The report notes that in re-approving the Higher Education Act in 1992, Congress gave the Department of Education the power to compensate for financial losses suffered by those who "have significant control over (an) institution".

The determination came following an investigation and hearings conducted by then-Georgian Senator Sam Nunn, a Democrat, into federal fraud and abuse.

The investigation found evidence of colleges with solid recruiting efforts and poor educational infrastructure, which in some cases targeted homeless shelters to attract potential students – a result of some of the allegations made against nonprofit colleges today. "History is clearly repeating itself," said Zibel.

In the past few years, several large for-profit college chains have collapsed, including the most prominent Corinthian colleges and ITT Technical Institutes that have cost taxpayers at least hundreds of millions of dollars, but the Department of Education has not held their executives liable. Zibel admits he didn't take this step while serving at the agency as the agency's assistant deputy general counsel for post-secondary education.

"We have seen how liabilities have increased with student debt and costs," said Zibel. "It seems like the department needs to look at this again."

The agency has used its authority to try to collect itself from schools in the event of a sudden closure due to fraud. But if a school disappears before the government gets its money, liability remains. Holding executives personally responsible for these losses could be one way to reclaim those funds, the report argues. (The agency has the power to hold executives and owners accountable even if the school they run still exists, according to the paper).

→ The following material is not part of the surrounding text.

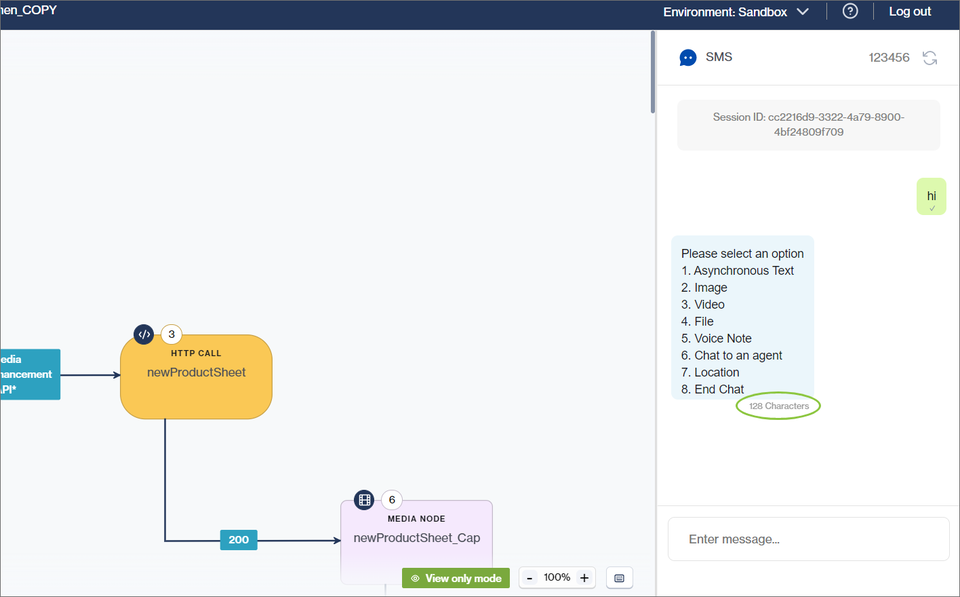This screenshot has width=960, height=597.
Task: Select the newProductSheet_Cap Media node
Action: 416,540
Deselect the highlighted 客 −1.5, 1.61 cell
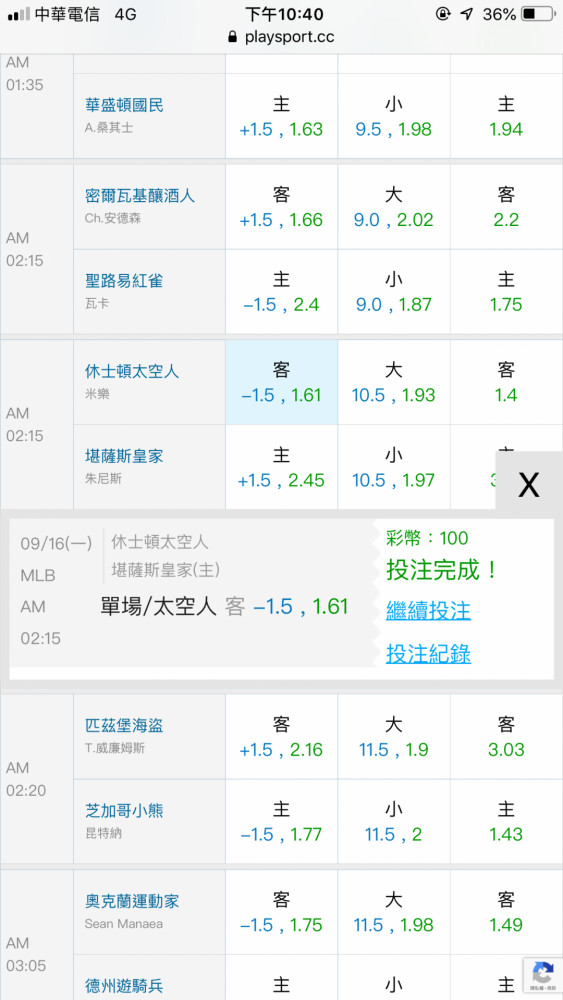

The Ministry of Justice has the option to bring the owners to justice. In addition, the government, through the Treasury Department, uses exceptional collection powers, including garnishment of social security benefits, tax refunds, and wages, to cash in when a borrower defaults on a student loan.

"The same tools could equally well be in play," said Zibel in the case of former college owners or executives.

Other federal agencies have resigned themselves to university executives for alleged harm to investors

Other government agencies have taken steps to hold for-profit college executives accountable. Corinthian and ITT leaders have reached agreement with the Securities and Exchange Commission on allegations that they misled investors.

“This is damage they have done to investors. There is no clear link with student protection, and students suffer here. "

– Dan Zibel, Vice President and Chief Counsel, Student Defense.

"That is damage that they have caused investors," said Zibel. "There is no clear link with protecting students, and the students are suffering here. They have harmed the students."

Infusino said he hated to think about how he was targeted and exploited by his previous school, but continues to share his experiences – be it in court, before lawmakers or in the media – in the hope that he will can help prevent similar problems from happening in the future.

"I train children, I don't want them to grow up in a world where this can happen to them," he said. "I want them to go to school and not think about whether or not they are being cheated on."